И покраснела, поморщилась, вспомнив ту самую безумную ночь, в которой Хамат умудрился одновременно, и унизить и окрылить ее.
— Что с тобой? Тебе нехорошо? — забеспокоился парень. Женя посмотрела на него, желая отмахнуться, потребовать остановить машину, чтоб пересесть к подругам, но увидев чистые глаза Хамата, искреннюю тревогу в них, забыла, что хотела, и прижалась к нему – потом подумаю над своим моральным обликом и над вызывающим поведением, своем и Хамата. Все потом, в салоне самолета через два дня и… две ночи. Еще две! И пусть они будут ее, и пусть такие же унизительные, но и полные наслаждения. В этой жизни слишком мало удовольствий, возможностей побыть собой и много условностей, навязанных, навязчивых. Стыдно? Но кто что знает?

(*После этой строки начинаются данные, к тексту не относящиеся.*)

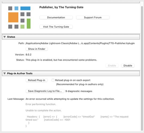The image size is (144, 133).
Task: Collapse the Plug-in Author Tools triangle
Action: point(5,73)
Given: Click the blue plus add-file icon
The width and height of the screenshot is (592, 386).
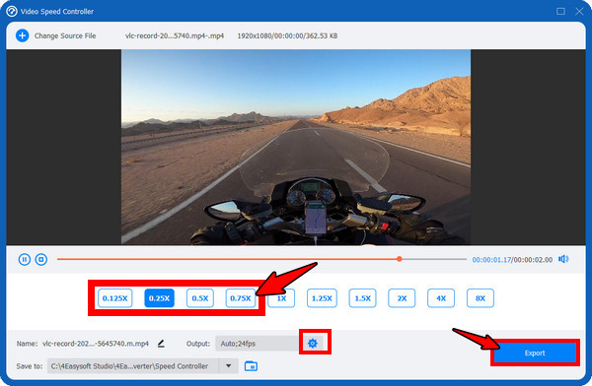Looking at the screenshot, I should click(22, 35).
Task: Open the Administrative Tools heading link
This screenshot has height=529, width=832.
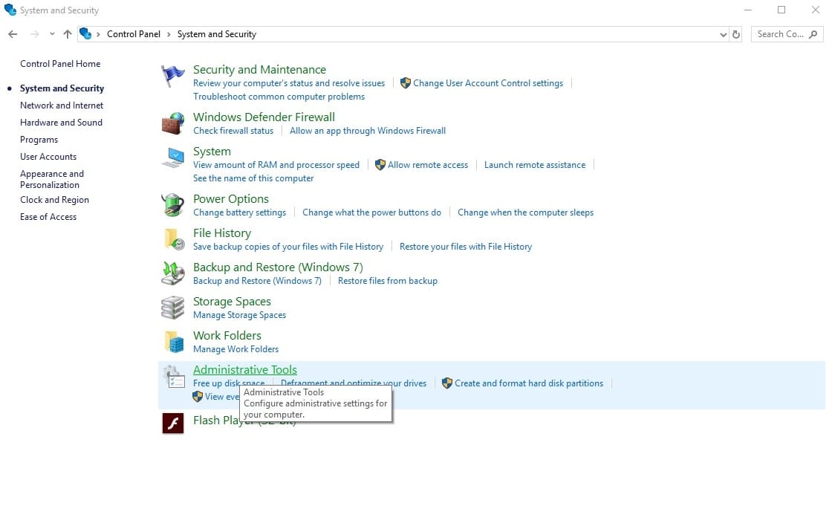Action: 244,370
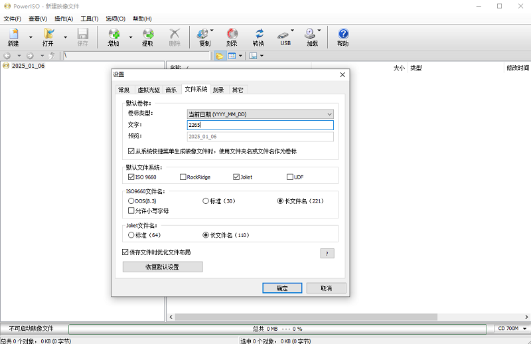Open the 卷标类型 dropdown list
The width and height of the screenshot is (531, 344).
[x=260, y=114]
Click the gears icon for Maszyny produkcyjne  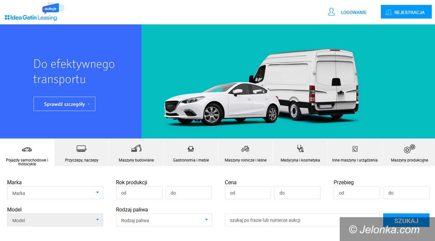click(x=409, y=149)
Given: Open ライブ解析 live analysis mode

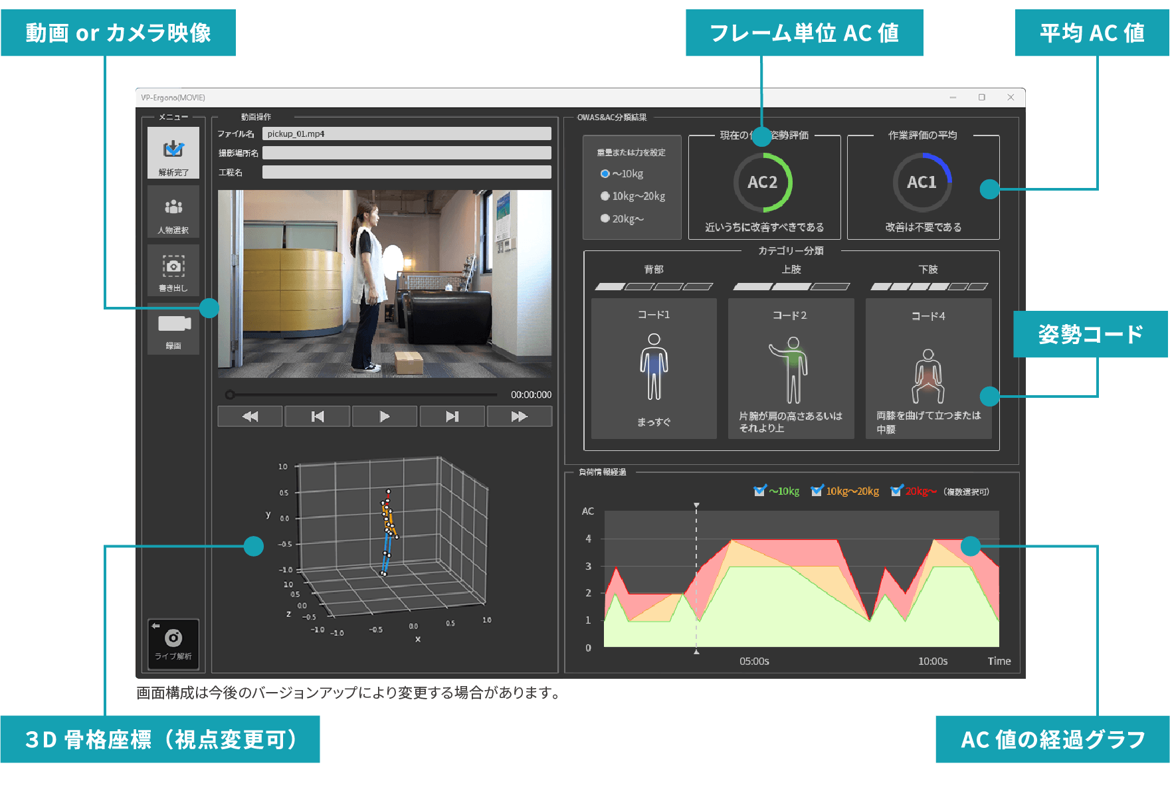Looking at the screenshot, I should pyautogui.click(x=173, y=643).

И какая кому разница, чем занимаются двое, если это устраивает обоих?
Пыф! — не успокоилась совесть.
— Что не так, Женечка? Что случилось? Ты побледнела, вздыхаешь, молчишь. Что с тобой?
— Ничего. Вспомнилось… Как ты мог так поступить со мной? Жутко, жестоко.
— О чем ты?
— О той ночи. Ты смешал стыд и омерзение с каким-то щемящим, выворачивающим душу страхом и острым, до потери самой себя желанием. Это было ужасно и … прекрасно. Не могу понять, как согласилась на такое, как ты мог? — качнула головой, прикрывая лицо ладонью.
— Но именно из-за противоречивости та ночь тебе и запомнилась. Она наградила тебя болью и страхом, нежностью и страстью. Ты узнала безрассудство страсти, поняла, что ее власть безгранична и единолична… Тебе было плохо без меня так, как никогда не было плохо вообще, и это потрясло, превратило рассудок в миф, утопило волю, и мир сузился до одной комнаты, до одного человека, — заглянул Жене в лицо, провел ладонью по щеке. — Теперь ты знаешь, на что обречешь меня, что буду чувствовать я, если ты уйдешь. Мне будет плохо без тебя, Женя.
Девушка смотрела в его глаза и видела в них те самые чувства, что испытывала тогда: страсть и нежность, боль и страх, готовность на все ради одного человека.
— Хамат, — качнула головой, не зная чем утешить его. А сердце щемило, ныло от мысли о неотвратимости разлуки. — Лучше б мы не встречались, — отвернулась к окну.
— Мы не могли не встретиться. Все предначертано Аллахом, как задумал он, так и свершилось. И я не устаю благодарить его.
— Ты говоришь как фанатик, фаталист. Но при этом не производишь впечатления рыбы, плывущей по течению – куда Аллах вынесет.